Findings by Spear News Nigeria revealed that total VAT earnings rose by 18.5 per cent from N913.96 billion recorded in December 2025, according to documents from the February Federation Account Allocation Committee meeting.
After deducting N79.94 billion at source, a net sum of N1.00 trillion was distributed among the three tiers of government.
This marked a significant increase from the N846.51 billion shared in December.
The distribution followed the newly approved formula, which allocates 10 per cent to the Federal Government, 55 per cent to state governments, and 35 per cent to local government councils.
Under the previous arrangement, the Federal Government received 15 per cent, states got 50 per cent, and local governments took 35 per cent. The change has resulted in a substantial redistribution of revenue.
From the N1.00 trillion net VAT shared in January, the Federal Government received N100.32 billion, a sharp decline from the N126.98 billion it would have collected under the old formula. This represents a shortfall of approximately N26.65 billion.
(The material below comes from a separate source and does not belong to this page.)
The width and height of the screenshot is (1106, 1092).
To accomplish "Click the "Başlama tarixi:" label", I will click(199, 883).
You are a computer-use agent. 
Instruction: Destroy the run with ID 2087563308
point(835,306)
State governments emerged as the biggest beneficiaries, receiving a collective N551.77 billion. This compares favourably with the N423.25 billion they received in December, representing an increase of N128.52 billion or 30.4 per cent.
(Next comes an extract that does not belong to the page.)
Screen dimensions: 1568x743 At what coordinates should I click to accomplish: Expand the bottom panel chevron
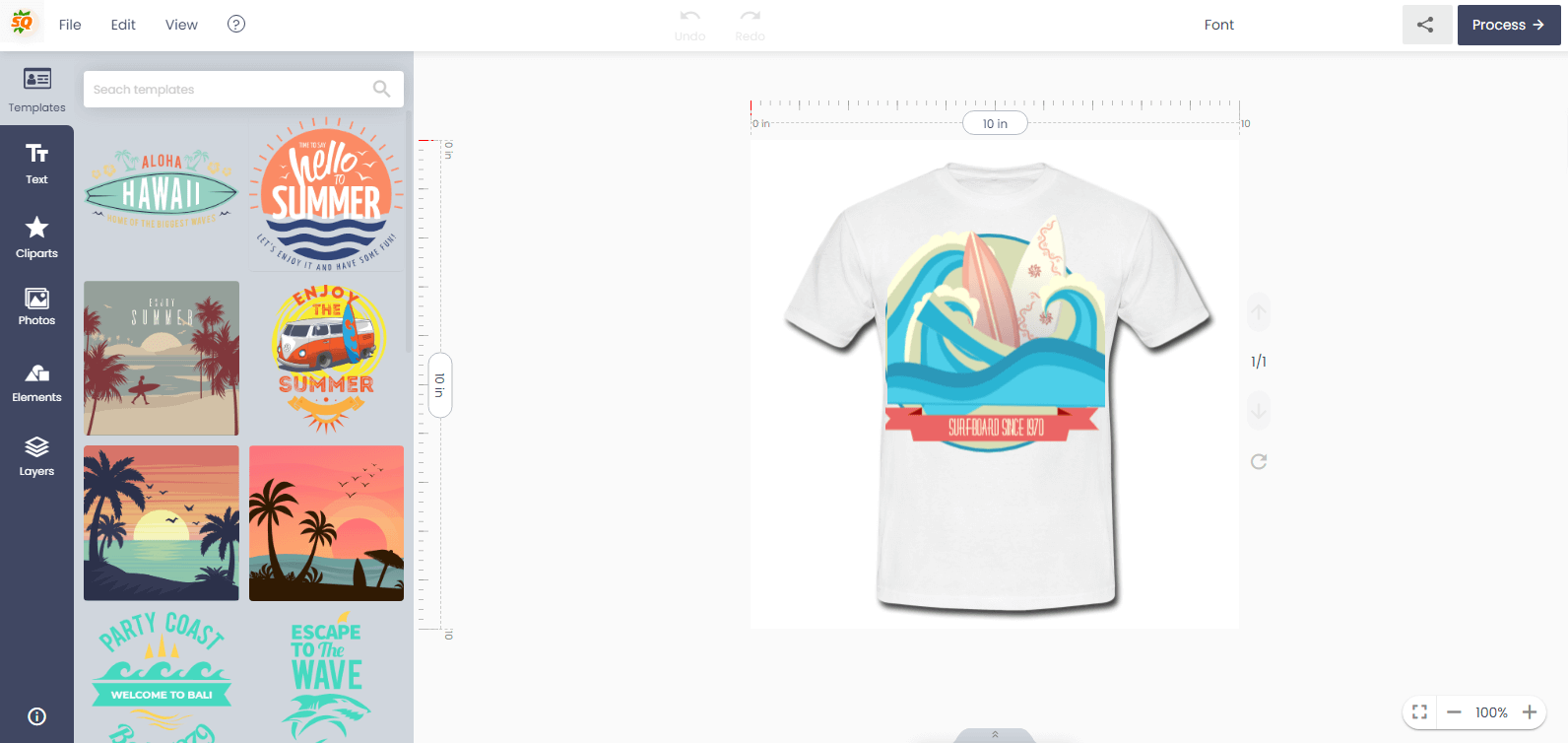[x=995, y=735]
Local government councils also saw their allocation rise to N351.13 billion in January, up from N296.28 billion in the previous month, an increase of N54.85 billion.
Lagos State maintained its position as the dominant beneficiary, receiving a gross VAT allocation of N111.22 billion. After deductions, the state retained N101.34 billion, while its local governments collectively received N70.57 billion.
Oyo State ranked second with N24.04 billion in gross VAT allocation, followed closely by Rivers State with N23.57 billion. Kano received N17.37 billion, while the Federal Capital Territory, Abuja was allocated N15.76 billion.
Other top beneficiaries included Bayelsa with N15.07 billion, Katsina with N13.82 billion, Jigawa with N12.92 billion, Delta with N12.89 billion, and Kaduna with N12.73 billion.
At the lower end of the allocation scale, Ebonyi received N9.45 billion, Ekiti got N9.83 billion, Taraba took N9.37 billion, and Nasarawa was allocated N9.77 billion.
The cost of collection by the Nigeria Revenue Service, calculated at four per cent, rose to N43.33 billion in January from N32.72 billion in December, reflecting the increased VAT pool.
Notably, the Nigeria Customs Service recorded no import VAT cost of collection in January, compared with N3.84 billion in December, suggesting that recent tax reforms have consolidated revenue collection under the NRS.
Other statutory deductions included N31.20 billion to the North East Development Commission Project Account, representing three per cent, and N5.42 billion to the Revenue Mobilisation Allocation and Fiscal Commission at 0.5 per cent.
Total funds available for distribution across all revenue lines in January stood at N3.04 trillion. After total deductions of N1.14 trillion, the net distributable revenue came to N1.90 trillion.
When VAT and statutory revenue were combined, the Federal Government’s total allocation stood at N525.23 billion, while state governments received N767.29 billion. Local governments got N517.28 billion, and the 13 per cent derivation share amounted to N90.19 billion.
Economic analysts have called on state governments to exercise transparency in utilising their increased allocations.